Hemangioma is a histological feature divided into capillary hemangioma and cavernous hemangioma. Cavernous hemangioma is a benign vascular lesion with an irregular sinusoidal dilated vascular channel that has a thin collagenous wall. Moreover, it has a single layer of endothelium without an arterial feature, and no elastic and smooth muscle fibers can be observed on the blood vessel walls [6−8]. In the present case, histologically cavernous hemangioma was diagnosed with a dilated and congested vascular space lined by endothelial cells.
In the spinal intradural extramedullary space, these tumors may arise from the blood vessels of the nerve roots in the cauda equina, the inner surface of the dura, or the pial surface of the spinal cord [
5]. In the present case, the dura attachment site was checked (
Fig. 4). Therefore, we thought of it as an intradural extramedullary tumor.
Intradural extramedullary cavernous hemangioma is mostly male dominant and occurs mainly at the thoracic level. Most clinical symptoms are accompanied by back pain and exhibit radiculopathy. It is also characterized by space-occupying masses, but the clinical course is slow. However, due to cord compression, myelopathy and radiculopathy symptoms are accompanied by a progressive motor and sensory deficit. In rare cases, acute hemorrhage may cause sudden paraplegia symptoms [
2]. The present case exhibited sudden symptoms of paraplegia due to an uncommon cavernous hemangioma hemorrhage transformation. Nevertheless, the cause of this hemorrhagic transformation is yet to be determined. The most common causes of transformation are coagulopathies, hypertension, increased venous pressure, and vascular malformation [
9].
MRI is the gold standard for diagnosis. In the present case, meningioma and schwannoma were differentially diagnosed during preoperative MRI. Cavernous hemangioma generally exhibit various signals on T1- and T2-weighted images depending on blood flow status, calcification, and hemosiderin status. T2-weighted images show heterogeneous and hyperintense signals, and are more sensitive to hemorrhage. By contrast, calcium contrast-enhanced images generally show low signals, but could exhibit variability with factors such as hemorrhage, hemosiderin, and calcification. Spinal intradural extramedullary cavernous hemangioma have been reported in 30 cases, 10 of which presented with spinal subarachnoid hemorrhage [
10]. In the present case, subarachnoid hemorrhage was not observed and acute subdural hemorrhage was seen instead. Jin et al. [
11] reported that 25% of surgical patients with spinal intradural extramedullary cavernous hemangioma did not have improved symptoms. In the present case, total excision was implemented. The patient’s symptoms improved and he was then discharged.

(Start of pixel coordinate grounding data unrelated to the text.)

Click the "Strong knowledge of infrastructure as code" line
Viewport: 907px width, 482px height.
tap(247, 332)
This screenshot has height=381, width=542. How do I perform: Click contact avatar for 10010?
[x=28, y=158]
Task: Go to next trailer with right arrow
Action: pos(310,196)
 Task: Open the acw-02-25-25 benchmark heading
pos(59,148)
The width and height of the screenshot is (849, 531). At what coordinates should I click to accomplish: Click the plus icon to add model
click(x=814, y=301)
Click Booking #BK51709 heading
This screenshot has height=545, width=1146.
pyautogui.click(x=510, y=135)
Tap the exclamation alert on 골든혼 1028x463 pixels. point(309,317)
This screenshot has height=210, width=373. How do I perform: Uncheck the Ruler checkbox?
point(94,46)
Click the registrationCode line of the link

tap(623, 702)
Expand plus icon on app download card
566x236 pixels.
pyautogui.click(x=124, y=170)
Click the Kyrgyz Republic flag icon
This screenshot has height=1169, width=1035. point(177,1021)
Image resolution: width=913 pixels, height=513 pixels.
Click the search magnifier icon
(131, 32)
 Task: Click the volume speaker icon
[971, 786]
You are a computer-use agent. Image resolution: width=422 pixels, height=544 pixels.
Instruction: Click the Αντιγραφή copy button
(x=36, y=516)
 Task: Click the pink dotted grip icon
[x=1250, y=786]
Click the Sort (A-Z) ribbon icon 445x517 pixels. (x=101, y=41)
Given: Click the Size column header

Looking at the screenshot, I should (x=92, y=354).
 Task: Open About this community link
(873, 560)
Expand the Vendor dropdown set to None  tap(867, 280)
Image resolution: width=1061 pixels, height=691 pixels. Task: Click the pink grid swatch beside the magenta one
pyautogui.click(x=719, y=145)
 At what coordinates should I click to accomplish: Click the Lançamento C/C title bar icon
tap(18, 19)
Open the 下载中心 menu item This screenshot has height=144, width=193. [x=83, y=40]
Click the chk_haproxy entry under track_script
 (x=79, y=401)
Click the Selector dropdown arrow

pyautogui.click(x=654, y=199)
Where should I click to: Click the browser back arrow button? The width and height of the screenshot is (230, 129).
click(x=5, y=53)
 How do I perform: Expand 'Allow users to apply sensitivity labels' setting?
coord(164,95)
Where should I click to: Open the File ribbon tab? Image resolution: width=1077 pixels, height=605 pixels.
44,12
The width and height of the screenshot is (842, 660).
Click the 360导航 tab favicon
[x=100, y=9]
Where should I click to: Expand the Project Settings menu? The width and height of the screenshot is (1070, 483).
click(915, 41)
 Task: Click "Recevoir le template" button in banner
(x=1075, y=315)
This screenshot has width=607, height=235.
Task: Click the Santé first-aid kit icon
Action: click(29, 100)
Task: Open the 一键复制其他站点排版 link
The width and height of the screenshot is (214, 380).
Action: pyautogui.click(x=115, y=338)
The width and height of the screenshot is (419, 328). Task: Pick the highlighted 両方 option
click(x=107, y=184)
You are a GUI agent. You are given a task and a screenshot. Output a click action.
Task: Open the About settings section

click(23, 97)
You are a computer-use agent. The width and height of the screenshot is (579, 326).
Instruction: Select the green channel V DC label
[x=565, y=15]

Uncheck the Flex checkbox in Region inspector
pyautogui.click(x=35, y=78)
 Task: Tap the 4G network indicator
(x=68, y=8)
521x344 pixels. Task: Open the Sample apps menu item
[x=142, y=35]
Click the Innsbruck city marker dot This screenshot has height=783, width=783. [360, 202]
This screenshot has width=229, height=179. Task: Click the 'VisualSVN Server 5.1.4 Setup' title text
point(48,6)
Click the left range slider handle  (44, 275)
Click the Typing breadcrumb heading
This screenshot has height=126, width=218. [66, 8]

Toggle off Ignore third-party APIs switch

Only the surgical removal of the tumor can improve symptoms and prevent disease progression. Moreover, when the neurological symptoms worsen, surgery should be hastened.
The present case is an unusual intradural extramedullary cavernous hemangioma hemorrhage transformation, which required accurate diagnosis and rapid surgery due to the sudden exacerbation of the patient’s neurological symptoms. However, cavernous hemangioma is difficult to differentiate from other tumors using MRI. If intradural extramedullary tumor is suspected and surgery is implemented, cavernous hemangioma should be considered if some non-specific signal appears in the MRI. Moreover, rapid treatment seems to have a positive impact on the patient’s future prognosis.